Hopkins house explosion: Gas leak from faulty installation likely the cause

The Hopkins Police Department says an unattached gas line was the cause of the deadly house explosion in the city that killed two people last month. 

In a press release, police say a newly installed hot water heater's gas line was not properly attached, allowing the home to fill with gas.

The release did not specify what they believe caused its ignition. The Hopkins Fire Department says the home explosion in late July that took the lives of Herb and Sharon Vassar, both in their eighties, is now ruled an accident and an unattached gas line is the cause.

But it was not the exact gas line that was initially in question.

When the home on 21st Avenue North abruptly exploded on the morning of July 27th, there were immediate questions about the water heater that Herb had just replaced.

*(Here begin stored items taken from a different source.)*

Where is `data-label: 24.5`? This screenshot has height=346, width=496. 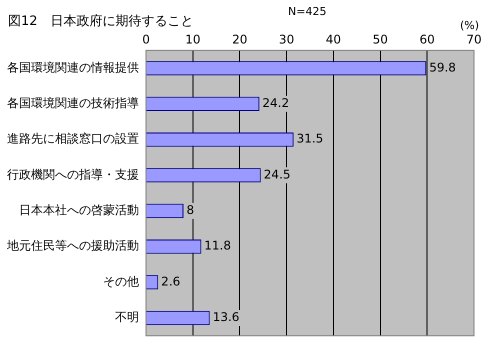 data-label: 24.5 is located at coordinates (278, 174).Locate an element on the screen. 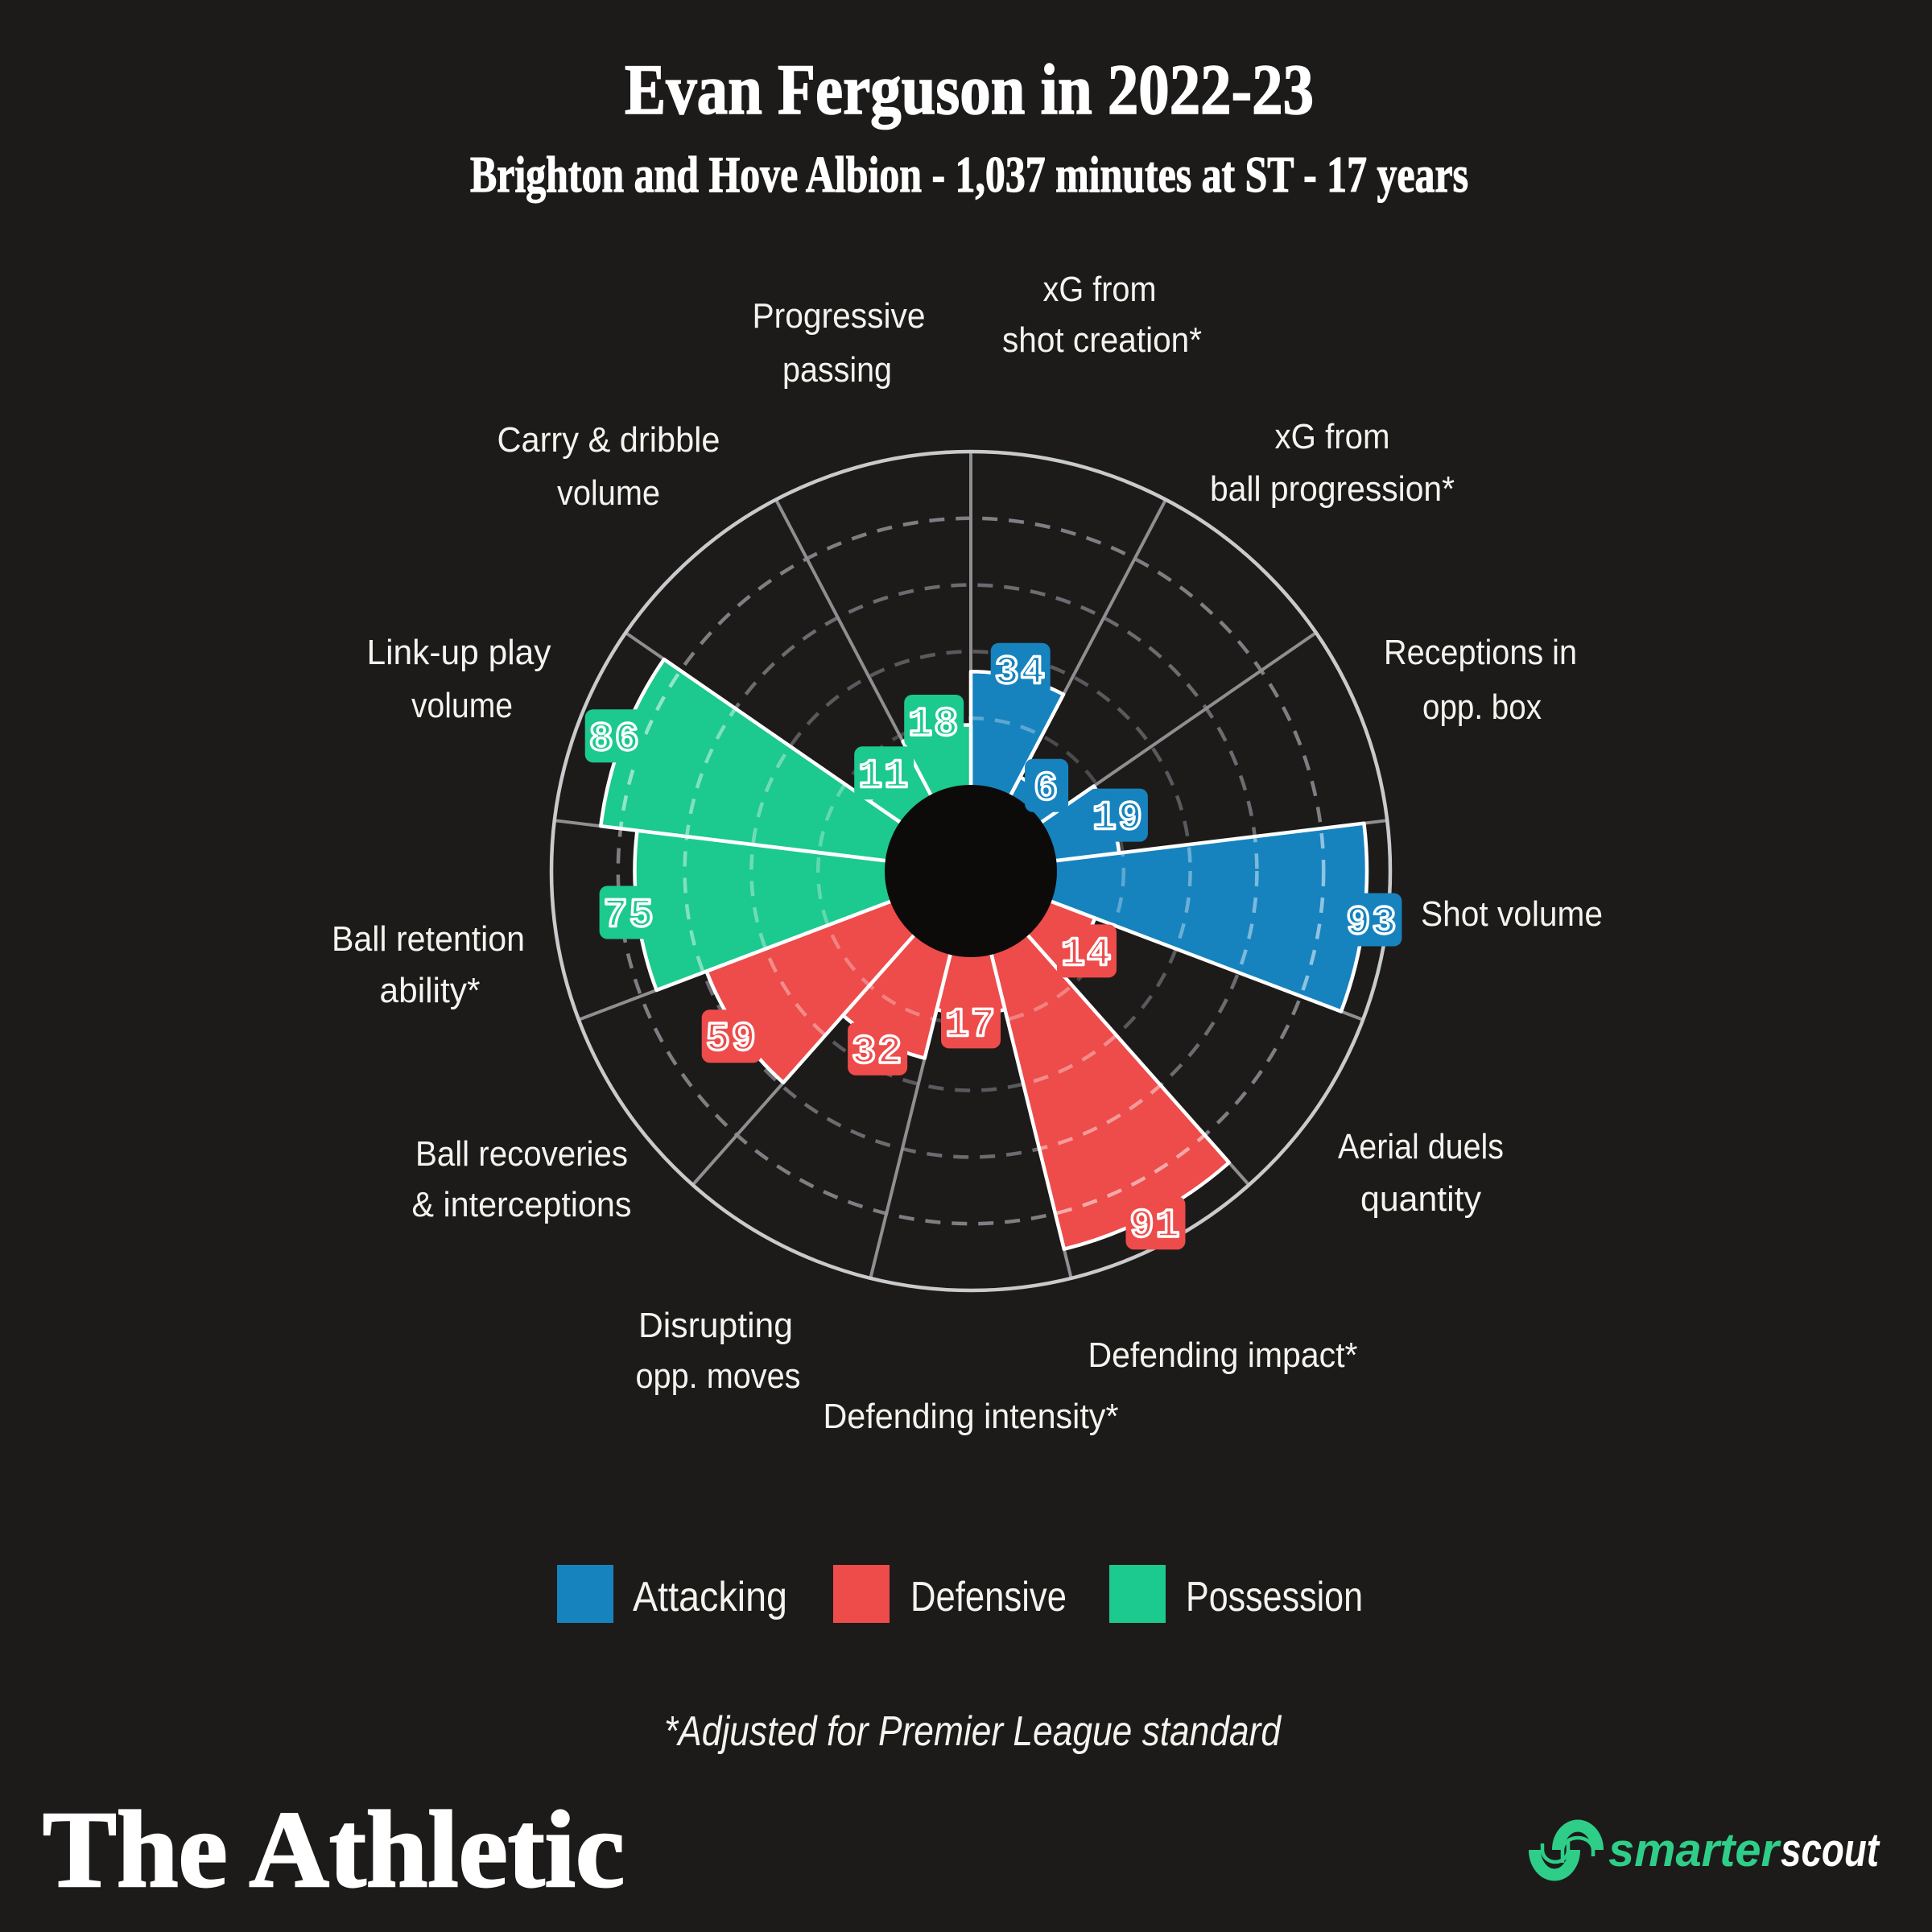  svg-text: 59 is located at coordinates (732, 1040).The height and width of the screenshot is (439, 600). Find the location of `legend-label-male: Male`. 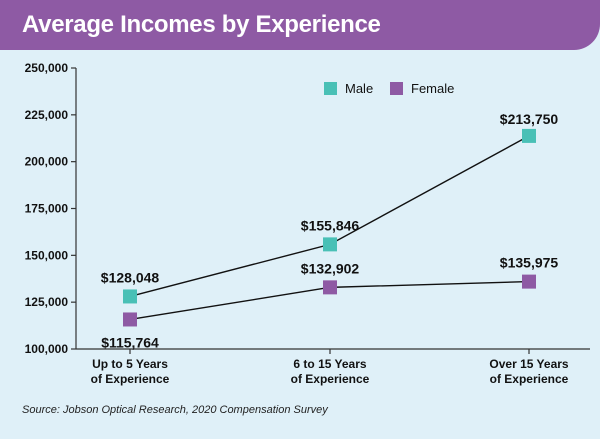

legend-label-male: Male is located at coordinates (359, 88).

His granddaughter, Alyssa Kennedy, said so in an interview with Fox 9 that afternoon.

"Now, he was a carpenter for 60 years, so he knows how to do things like that," Kennedy told us that day.  "But, he was 85. We wonder if he maybe just didn’t tighten something enough."

Last Friday, Hopkins Fire and an insurance investigator went into the debris to take a closer look at the basement.  They found the copper gas line to the clothes dryer was not connected.

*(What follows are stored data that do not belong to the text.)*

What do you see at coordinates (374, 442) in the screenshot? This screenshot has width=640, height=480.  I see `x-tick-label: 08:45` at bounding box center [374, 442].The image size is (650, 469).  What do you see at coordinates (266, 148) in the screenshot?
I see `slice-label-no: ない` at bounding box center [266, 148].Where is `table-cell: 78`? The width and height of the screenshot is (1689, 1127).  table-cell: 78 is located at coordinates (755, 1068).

"It was fully intact," said Hopkins Fire Chief Dale Specken.  "But not connected."

house explosion

Arial shot of the remains of a house following an explosion.  (FOX 9)

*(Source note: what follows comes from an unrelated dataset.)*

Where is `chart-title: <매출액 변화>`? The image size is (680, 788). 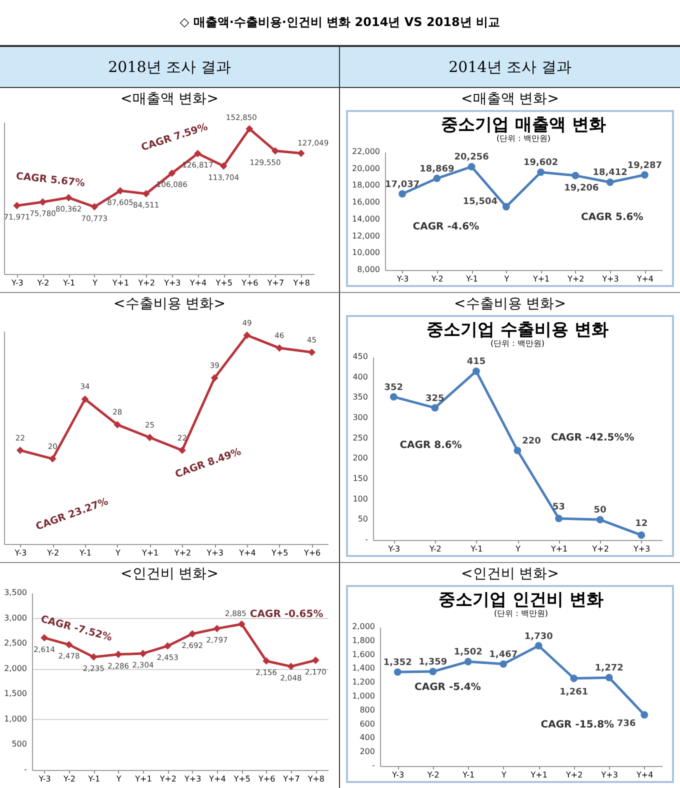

Asked if the explosion would have disconnected it?  "No, no. It would not have."

What they surmise is that Herb had to move the dryer out of the way to replace the water heater.  When he slid it back into position, after installing the heater, he inadvertently missed reconnecting the dryer to its own gas line.

"And then turned the valves on, subsequently pumping gas into the basement which later caused the explosion," said Chief Specken. 

Specken also says the way the basement was built, with its own entrance, it’s likely the smell of gas remained contained to that level and harder to notice on the main level.

This conclusion is from the Hopkins Fire Department.  The State Fire Marshal is still working on their investigation and say their findings, which rely on more detailed lab analysis, may still be a month or more away.

Specken says it’s important to have someone experienced do any work in your home that involves gas lines.  For those who are experienced, like Herb Vassar, to pay close attention.   This, he says, was a simple but tragic mistake.

"In everything we had heard is that he had replaced a number of water heaters in his past," said Specken.  "And this was an accident and unfortunately caused the explosion and caused their deaths."